WHAT IS BEING ASKED —
Reproduce precisely the lines of the listing below, starting with the line that contains "zakończony (95, 1821)" and stopping after the line that contains "r. (95, 520)"; include nothing else.

RECORDS FOR PROCESSING —
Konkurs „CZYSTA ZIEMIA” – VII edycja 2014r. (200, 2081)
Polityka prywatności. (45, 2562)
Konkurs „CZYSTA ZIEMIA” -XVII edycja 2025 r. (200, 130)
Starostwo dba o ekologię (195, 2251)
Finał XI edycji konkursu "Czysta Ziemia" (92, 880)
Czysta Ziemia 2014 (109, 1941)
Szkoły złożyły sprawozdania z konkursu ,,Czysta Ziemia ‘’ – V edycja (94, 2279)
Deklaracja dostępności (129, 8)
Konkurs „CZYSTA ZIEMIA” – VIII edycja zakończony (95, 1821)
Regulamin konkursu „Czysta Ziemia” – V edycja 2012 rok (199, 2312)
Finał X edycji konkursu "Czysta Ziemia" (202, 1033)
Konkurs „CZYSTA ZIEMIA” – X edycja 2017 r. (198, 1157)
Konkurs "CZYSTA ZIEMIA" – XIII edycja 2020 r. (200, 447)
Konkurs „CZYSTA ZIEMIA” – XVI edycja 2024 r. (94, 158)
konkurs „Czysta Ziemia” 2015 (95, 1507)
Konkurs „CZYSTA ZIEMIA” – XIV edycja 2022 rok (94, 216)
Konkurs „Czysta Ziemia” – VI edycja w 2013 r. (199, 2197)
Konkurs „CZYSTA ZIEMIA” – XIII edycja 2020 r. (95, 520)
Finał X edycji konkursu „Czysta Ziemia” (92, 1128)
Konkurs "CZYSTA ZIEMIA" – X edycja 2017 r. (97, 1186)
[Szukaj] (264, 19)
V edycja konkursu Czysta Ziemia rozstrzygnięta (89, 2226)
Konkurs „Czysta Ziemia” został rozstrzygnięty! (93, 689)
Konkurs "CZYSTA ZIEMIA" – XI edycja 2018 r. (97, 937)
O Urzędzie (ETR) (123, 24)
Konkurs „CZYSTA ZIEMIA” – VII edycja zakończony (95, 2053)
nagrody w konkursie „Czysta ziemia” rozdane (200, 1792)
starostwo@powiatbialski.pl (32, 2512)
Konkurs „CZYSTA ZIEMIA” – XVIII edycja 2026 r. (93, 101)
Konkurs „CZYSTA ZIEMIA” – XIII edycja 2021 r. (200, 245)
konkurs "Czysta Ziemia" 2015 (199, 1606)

TASK OUTPUT —
Konkurs „CZYSTA ZIEMIA” – VIII edycja zakończony (95, 1821)
Regulamin konkursu „Czysta Ziemia” – V edycja 2012 rok (199, 2312)
Finał X edycji konkursu "Czysta Ziemia" (202, 1033)
Konkurs „CZYSTA ZIEMIA” – X edycja 2017 r. (198, 1157)
Konkurs "CZYSTA ZIEMIA" – XIII edycja 2020 r. (200, 447)
Konkurs „CZYSTA ZIEMIA” – XVI edycja 2024 r. (94, 158)
konkurs „Czysta Ziemia” 2015 (95, 1507)
Konkurs „CZYSTA ZIEMIA” – XIV edycja 2022 rok (94, 216)
Konkurs „Czysta Ziemia” – VI edycja w 2013 r. (199, 2197)
Konkurs „CZYSTA ZIEMIA” – XIII edycja 2020 r. (95, 520)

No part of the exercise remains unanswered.